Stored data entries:
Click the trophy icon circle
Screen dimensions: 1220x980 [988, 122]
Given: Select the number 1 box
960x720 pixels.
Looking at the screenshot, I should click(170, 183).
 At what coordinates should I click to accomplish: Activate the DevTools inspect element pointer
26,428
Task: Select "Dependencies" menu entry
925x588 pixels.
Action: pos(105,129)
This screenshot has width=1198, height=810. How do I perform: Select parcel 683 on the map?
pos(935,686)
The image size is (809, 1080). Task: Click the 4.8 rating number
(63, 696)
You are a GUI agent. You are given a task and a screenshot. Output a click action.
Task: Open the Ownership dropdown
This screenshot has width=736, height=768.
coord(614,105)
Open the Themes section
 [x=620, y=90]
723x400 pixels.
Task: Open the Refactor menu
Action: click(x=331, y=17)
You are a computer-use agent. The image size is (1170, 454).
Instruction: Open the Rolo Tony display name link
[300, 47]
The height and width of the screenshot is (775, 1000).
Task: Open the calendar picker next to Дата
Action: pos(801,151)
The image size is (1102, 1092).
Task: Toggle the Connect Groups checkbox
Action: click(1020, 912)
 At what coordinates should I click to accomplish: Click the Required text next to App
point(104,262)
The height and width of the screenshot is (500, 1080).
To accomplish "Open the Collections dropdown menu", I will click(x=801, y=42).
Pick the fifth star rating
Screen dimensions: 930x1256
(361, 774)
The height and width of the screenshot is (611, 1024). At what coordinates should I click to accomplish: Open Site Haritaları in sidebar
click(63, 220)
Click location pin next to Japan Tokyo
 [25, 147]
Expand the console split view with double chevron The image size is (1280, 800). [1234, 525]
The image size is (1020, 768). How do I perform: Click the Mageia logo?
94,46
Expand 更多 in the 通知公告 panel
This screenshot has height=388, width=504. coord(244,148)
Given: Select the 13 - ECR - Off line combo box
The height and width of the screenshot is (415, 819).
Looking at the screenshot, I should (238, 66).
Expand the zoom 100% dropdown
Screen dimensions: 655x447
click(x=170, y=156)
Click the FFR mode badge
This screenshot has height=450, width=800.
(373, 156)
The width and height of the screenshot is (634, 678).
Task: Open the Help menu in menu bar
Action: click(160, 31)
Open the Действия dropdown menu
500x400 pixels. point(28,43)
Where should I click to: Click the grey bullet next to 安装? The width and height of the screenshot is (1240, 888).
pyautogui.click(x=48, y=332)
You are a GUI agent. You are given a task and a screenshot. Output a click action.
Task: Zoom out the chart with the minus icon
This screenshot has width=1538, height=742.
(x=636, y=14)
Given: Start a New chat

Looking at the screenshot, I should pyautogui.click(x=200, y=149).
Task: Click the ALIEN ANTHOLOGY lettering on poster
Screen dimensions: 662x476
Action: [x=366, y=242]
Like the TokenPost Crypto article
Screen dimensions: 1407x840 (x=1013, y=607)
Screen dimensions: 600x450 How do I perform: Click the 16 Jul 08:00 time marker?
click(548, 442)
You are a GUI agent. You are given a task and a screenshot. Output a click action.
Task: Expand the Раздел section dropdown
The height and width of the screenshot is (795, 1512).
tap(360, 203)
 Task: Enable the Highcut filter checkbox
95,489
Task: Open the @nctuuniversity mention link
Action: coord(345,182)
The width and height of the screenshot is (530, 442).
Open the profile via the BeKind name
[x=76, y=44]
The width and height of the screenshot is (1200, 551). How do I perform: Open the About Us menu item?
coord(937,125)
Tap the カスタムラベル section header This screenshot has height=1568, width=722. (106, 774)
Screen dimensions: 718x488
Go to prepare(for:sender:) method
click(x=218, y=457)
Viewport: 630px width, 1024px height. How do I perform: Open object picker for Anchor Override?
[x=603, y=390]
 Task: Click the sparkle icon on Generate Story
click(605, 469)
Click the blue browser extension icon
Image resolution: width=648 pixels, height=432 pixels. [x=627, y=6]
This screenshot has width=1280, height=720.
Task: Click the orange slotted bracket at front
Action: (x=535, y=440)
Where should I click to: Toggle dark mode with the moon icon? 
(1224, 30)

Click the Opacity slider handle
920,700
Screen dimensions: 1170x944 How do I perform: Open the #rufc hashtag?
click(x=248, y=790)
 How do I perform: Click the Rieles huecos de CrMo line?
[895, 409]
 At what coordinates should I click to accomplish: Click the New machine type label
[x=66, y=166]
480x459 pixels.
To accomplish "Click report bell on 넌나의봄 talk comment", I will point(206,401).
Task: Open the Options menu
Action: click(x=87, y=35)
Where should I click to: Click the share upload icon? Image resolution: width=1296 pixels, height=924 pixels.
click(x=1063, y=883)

» Prompt
Set down only the lines above that fall between the line holding "Task: Zoom out the chart with the minus icon" and the line holding "The width and height of the screenshot is (530, 442).", inclusive, keeping each exact.

» Completed task
Task: Zoom out the chart with the minus icon
This screenshot has width=1538, height=742.
(x=636, y=14)
Given: Start a New chat

Looking at the screenshot, I should pyautogui.click(x=200, y=149).
Task: Click the ALIEN ANTHOLOGY lettering on poster
Screen dimensions: 662x476
Action: [x=366, y=242]
Like the TokenPost Crypto article
Screen dimensions: 1407x840 (x=1013, y=607)
Screen dimensions: 600x450 How do I perform: Click the 16 Jul 08:00 time marker?
click(548, 442)
You are a GUI agent. You are given a task and a screenshot. Output a click action.
Task: Expand the Раздел section dropdown
The height and width of the screenshot is (795, 1512).
tap(360, 203)
 Task: Enable the Highcut filter checkbox
95,489
Task: Open the @nctuuniversity mention link
Action: coord(345,182)
The width and height of the screenshot is (530, 442).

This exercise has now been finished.